Lets have a look at the other games,

Bioshock, Iris Pro @ 1080p is faster than A10-5800K that using 2133MHz memory in AT review
Tomb Raider, Iris pro @ 1080p is faster than A10-6800K using 2133MHz memory in AT review
Company Of Heroes, Iris Pro is faster than A10-6800K using 2133MHz memory at AT review.

So as we can see, Iris Pro with 1600MHz memory is faster than any Richland with 2133MHz memory (except in Sleeping Dogs). If what you said was correct 5800K/6800K with 2133MHz memory would be faster than IriPro.

Kaveri 95W TDP is faster than Iris Pro across all games at 1080p. Every Kaveri SKU from 45W to 95W using the same 2133MHz memory sees a nice scaling due to more resources of the iGPU (7850K has more Shaders/TMUs than 7700K/7600) and or higher turbo frequency due to higher TDP limit.
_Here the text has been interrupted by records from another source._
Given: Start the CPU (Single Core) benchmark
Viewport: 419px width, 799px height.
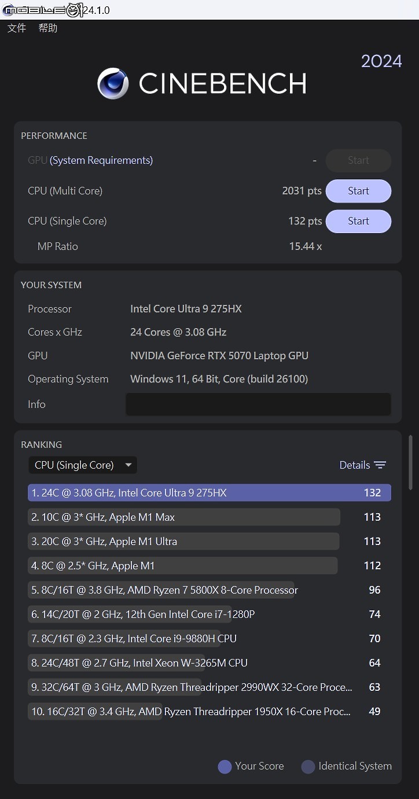Looking at the screenshot, I should tap(358, 221).
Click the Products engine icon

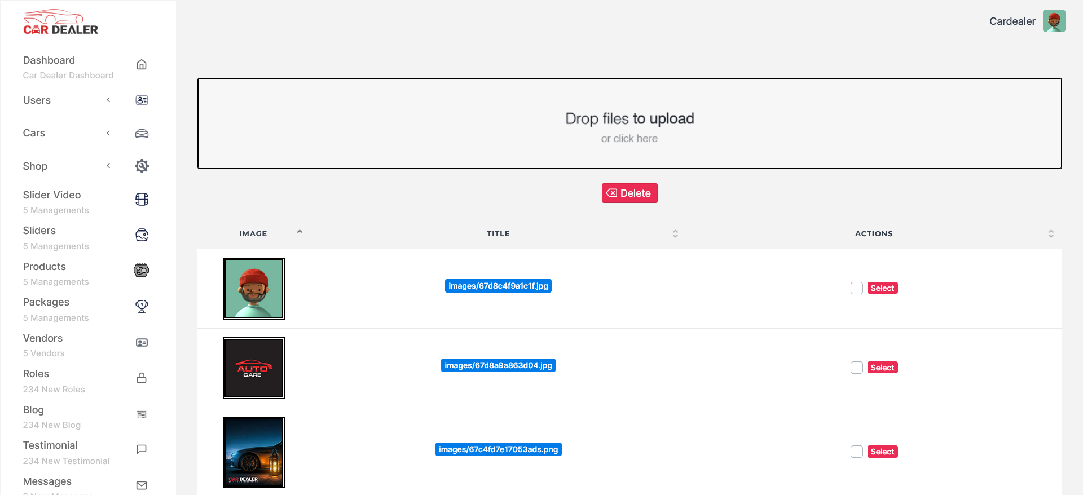[142, 271]
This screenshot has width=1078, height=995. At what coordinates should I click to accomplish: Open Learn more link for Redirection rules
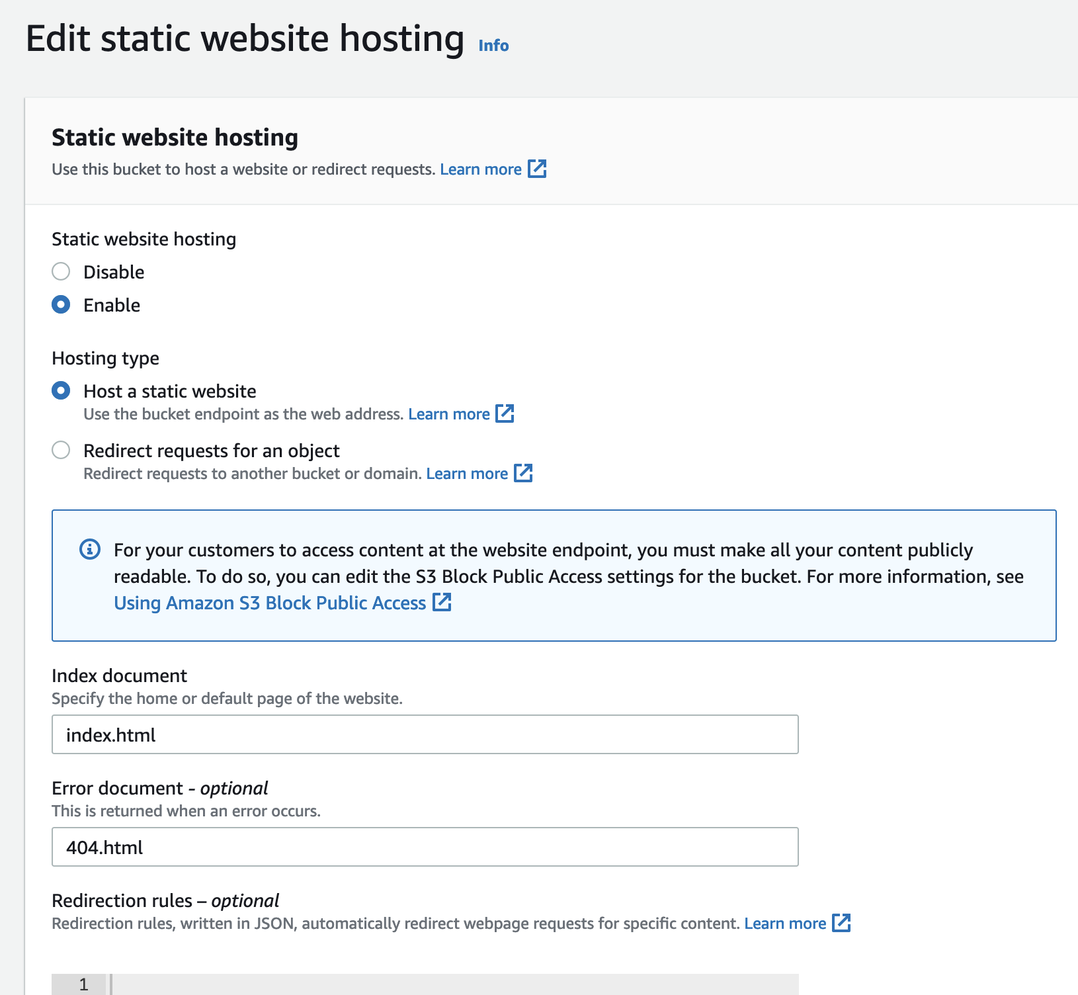click(785, 924)
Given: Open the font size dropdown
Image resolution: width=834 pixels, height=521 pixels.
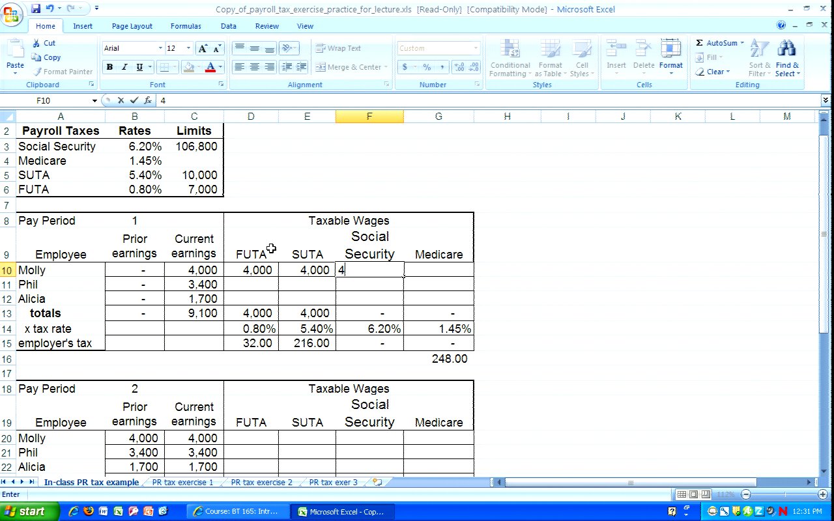Looking at the screenshot, I should (x=188, y=49).
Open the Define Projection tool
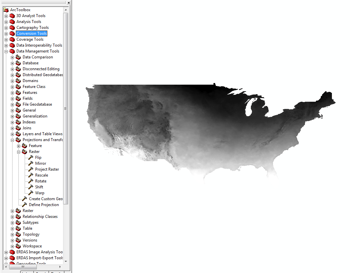Screen dimensions: 350x273 (44, 205)
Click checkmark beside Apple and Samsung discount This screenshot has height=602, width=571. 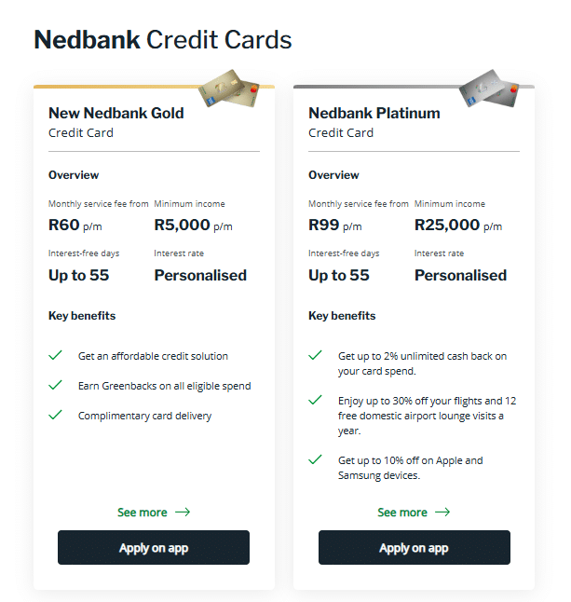[317, 459]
This is a GPU performance advantage, not memory bandwidth advantage. At low resolutions Kaveri and IriPro are Memory bandwidth limited. As the resolution and image quality gets higher the different parts of the GPU (Shaders, TMUs, ROPs etc) are becoming the limited factor bottle-necking the GPU. Simple, the memory bandwidth is not you limiting factor anymore because the entire GPU is waiting for the Shaders, the TMUs or the ROPs to finish their calculations first.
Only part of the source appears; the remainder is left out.